_Exercise materials_.
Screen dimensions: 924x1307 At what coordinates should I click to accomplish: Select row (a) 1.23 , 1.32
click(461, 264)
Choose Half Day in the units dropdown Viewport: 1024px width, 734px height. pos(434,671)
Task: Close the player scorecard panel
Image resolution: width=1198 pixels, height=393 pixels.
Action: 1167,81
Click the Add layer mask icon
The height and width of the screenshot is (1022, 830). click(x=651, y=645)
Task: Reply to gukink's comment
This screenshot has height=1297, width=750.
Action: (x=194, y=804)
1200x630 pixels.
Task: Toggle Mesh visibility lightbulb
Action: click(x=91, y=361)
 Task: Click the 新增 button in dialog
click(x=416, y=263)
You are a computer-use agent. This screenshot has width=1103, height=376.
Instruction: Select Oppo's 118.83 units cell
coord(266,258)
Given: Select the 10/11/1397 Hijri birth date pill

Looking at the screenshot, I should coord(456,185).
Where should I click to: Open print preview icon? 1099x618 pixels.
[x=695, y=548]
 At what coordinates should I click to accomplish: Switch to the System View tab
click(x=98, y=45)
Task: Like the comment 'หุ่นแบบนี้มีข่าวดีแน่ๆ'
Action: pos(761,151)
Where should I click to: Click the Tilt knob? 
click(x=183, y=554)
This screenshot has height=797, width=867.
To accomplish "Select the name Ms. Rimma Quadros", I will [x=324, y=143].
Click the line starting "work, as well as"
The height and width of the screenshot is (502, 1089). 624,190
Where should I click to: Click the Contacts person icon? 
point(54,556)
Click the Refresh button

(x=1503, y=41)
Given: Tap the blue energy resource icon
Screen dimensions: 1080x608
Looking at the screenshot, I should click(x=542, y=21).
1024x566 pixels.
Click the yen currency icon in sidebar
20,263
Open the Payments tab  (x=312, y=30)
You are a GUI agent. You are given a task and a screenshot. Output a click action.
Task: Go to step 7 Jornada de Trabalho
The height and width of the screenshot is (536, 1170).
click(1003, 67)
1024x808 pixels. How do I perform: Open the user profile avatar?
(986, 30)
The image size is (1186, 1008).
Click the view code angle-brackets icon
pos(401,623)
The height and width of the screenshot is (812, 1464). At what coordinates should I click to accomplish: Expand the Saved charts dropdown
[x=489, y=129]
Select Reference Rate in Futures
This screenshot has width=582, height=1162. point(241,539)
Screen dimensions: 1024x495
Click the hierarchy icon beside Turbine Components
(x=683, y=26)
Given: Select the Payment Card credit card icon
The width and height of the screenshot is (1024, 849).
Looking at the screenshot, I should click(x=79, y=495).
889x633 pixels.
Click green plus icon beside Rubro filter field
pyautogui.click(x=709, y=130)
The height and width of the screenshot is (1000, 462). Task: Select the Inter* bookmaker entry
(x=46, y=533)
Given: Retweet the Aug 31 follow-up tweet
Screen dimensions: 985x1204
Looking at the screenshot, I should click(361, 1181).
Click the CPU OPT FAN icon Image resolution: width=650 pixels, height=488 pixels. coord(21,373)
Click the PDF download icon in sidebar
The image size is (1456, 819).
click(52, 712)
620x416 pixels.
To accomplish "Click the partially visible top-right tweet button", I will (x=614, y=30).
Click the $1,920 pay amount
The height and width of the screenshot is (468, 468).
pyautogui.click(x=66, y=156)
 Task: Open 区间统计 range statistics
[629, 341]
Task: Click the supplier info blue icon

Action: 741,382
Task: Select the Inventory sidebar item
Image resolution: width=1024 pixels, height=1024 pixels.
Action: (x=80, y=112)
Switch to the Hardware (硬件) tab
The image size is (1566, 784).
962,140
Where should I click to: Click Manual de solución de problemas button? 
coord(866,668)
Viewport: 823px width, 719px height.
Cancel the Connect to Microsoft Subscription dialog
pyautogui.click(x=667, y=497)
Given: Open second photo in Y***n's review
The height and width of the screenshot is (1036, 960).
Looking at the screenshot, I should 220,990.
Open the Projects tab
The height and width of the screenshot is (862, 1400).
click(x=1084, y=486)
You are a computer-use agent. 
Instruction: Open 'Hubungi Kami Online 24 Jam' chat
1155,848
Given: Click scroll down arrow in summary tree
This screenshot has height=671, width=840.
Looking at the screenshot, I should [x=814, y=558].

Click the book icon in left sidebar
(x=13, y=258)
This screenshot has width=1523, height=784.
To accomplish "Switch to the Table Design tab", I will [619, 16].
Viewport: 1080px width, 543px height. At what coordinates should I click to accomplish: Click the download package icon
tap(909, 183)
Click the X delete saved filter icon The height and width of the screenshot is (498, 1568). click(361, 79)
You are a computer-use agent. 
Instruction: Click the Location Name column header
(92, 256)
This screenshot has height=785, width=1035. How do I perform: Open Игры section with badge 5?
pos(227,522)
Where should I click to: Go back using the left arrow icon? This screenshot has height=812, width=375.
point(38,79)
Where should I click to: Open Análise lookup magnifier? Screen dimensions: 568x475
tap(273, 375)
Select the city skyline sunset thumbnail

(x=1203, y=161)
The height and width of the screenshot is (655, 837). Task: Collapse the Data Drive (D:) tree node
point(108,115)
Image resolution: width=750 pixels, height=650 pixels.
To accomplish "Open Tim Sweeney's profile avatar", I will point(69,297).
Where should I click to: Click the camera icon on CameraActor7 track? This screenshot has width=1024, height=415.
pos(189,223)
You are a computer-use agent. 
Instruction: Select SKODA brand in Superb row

_Problem requirements_.
Output every entry exactly as it appears.

_Exercise solution_.
Screen dimensions: 924x1307 At what coordinates should I click to accomplish: Select row (a) 1.23 , 1.32
click(461, 264)
Choose Half Day in the units dropdown Viewport: 1024px width, 734px height. pos(434,671)
Task: Close the player scorecard panel
Image resolution: width=1198 pixels, height=393 pixels.
Action: 1167,81
Click the Add layer mask icon
The height and width of the screenshot is (1022, 830). click(x=651, y=645)
Task: Reply to gukink's comment
This screenshot has height=1297, width=750.
Action: (x=194, y=804)
1200x630 pixels.
Task: Toggle Mesh visibility lightbulb
Action: click(x=91, y=361)
 Task: Click the 新增 button in dialog
click(x=416, y=263)
You are a computer-use agent. This screenshot has width=1103, height=376.
Instruction: Select Oppo's 118.83 units cell
coord(266,258)
Given: Select the 10/11/1397 Hijri birth date pill

Looking at the screenshot, I should coord(456,185).
Where should I click to: Open print preview icon? 1099x618 pixels.
[x=695, y=548]
 At what coordinates should I click to accomplish: Switch to the System View tab
click(x=98, y=45)
Task: Like the comment 'หุ่นแบบนี้มีข่าวดีแน่ๆ'
Action: pos(761,151)
Where should I click to: Click the Tilt knob? 
click(x=183, y=554)
This screenshot has height=797, width=867.
To accomplish "Select the name Ms. Rimma Quadros", I will [x=324, y=143].
Click the line starting "work, as well as"
The height and width of the screenshot is (502, 1089). 624,190
Where should I click to: Click the Contacts person icon? 
point(54,556)
Click the Refresh button

(x=1503, y=41)
Given: Tap the blue energy resource icon
Screen dimensions: 1080x608
Looking at the screenshot, I should click(x=542, y=21).
1024x566 pixels.
Click the yen currency icon in sidebar
20,263
Open the Payments tab  (x=312, y=30)
You are a GUI agent. You are given a task and a screenshot. Output a click action.
Task: Go to step 7 Jornada de Trabalho
The height and width of the screenshot is (536, 1170).
click(1003, 67)
1024x808 pixels. How do I perform: Open the user profile avatar?
(986, 30)
The image size is (1186, 1008).
Click the view code angle-brackets icon
pos(401,623)
The height and width of the screenshot is (812, 1464). At what coordinates should I click to accomplish: Expand the Saved charts dropdown
[x=489, y=129]
Select Reference Rate in Futures
This screenshot has width=582, height=1162. point(241,539)
Screen dimensions: 1024x495
Click the hierarchy icon beside Turbine Components
(x=683, y=26)
Given: Select the Payment Card credit card icon
The width and height of the screenshot is (1024, 849).
Looking at the screenshot, I should click(x=79, y=495).
889x633 pixels.
Click green plus icon beside Rubro filter field
pyautogui.click(x=709, y=130)
The height and width of the screenshot is (1000, 462). Task: Select the Inter* bookmaker entry
(x=46, y=533)
Given: Retweet the Aug 31 follow-up tweet
Screen dimensions: 985x1204
Looking at the screenshot, I should click(361, 1181).
Click the CPU OPT FAN icon Image resolution: width=650 pixels, height=488 pixels. coord(21,373)
Click the PDF download icon in sidebar
The image size is (1456, 819).
click(52, 712)
620x416 pixels.
To accomplish "Click the partially visible top-right tweet button", I will (x=614, y=30).
Click the $1,920 pay amount
The height and width of the screenshot is (468, 468).
pyautogui.click(x=66, y=156)
 Task: Open 区间统计 range statistics
[629, 341]
Task: Click the supplier info blue icon

Action: 741,382
Task: Select the Inventory sidebar item
Image resolution: width=1024 pixels, height=1024 pixels.
Action: (x=80, y=112)
Switch to the Hardware (硬件) tab
The image size is (1566, 784).
962,140
Where should I click to: Click Manual de solución de problemas button? 
coord(866,668)
Viewport: 823px width, 719px height.
Cancel the Connect to Microsoft Subscription dialog
pyautogui.click(x=667, y=497)
Given: Open second photo in Y***n's review
The height and width of the screenshot is (1036, 960).
Looking at the screenshot, I should 220,990.
Open the Projects tab
The height and width of the screenshot is (862, 1400).
click(x=1084, y=486)
You are a computer-use agent. 
Instruction: Open 'Hubungi Kami Online 24 Jam' chat
1155,848
Given: Click scroll down arrow in summary tree
This screenshot has height=671, width=840.
Looking at the screenshot, I should [x=814, y=558].

Click the book icon in left sidebar
(x=13, y=258)
This screenshot has width=1523, height=784.
To accomplish "Switch to the Table Design tab", I will [619, 16].
Viewport: 1080px width, 543px height. At what coordinates should I click to accomplish: Click the download package icon
tap(909, 183)
Click the X delete saved filter icon The height and width of the screenshot is (498, 1568). click(361, 79)
You are a computer-use agent. 
Instruction: Click the Location Name column header
(92, 256)
This screenshot has height=785, width=1035. How do I perform: Open Игры section with badge 5?
pos(227,522)
Where should I click to: Go back using the left arrow icon? This screenshot has height=812, width=375.
point(38,79)
Where should I click to: Open Análise lookup magnifier? Screen dimensions: 568x475
tap(273, 375)
Select the city skyline sunset thumbnail

(x=1203, y=161)
The height and width of the screenshot is (655, 837). Task: Collapse the Data Drive (D:) tree node
point(108,115)
Image resolution: width=750 pixels, height=650 pixels.
To accomplish "Open Tim Sweeney's profile avatar", I will point(69,297).
Where should I click to: Click the camera icon on CameraActor7 track? This screenshot has width=1024, height=415.
pos(189,223)
You are a computer-use agent. 
Instruction: Select SKODA brand in Superb row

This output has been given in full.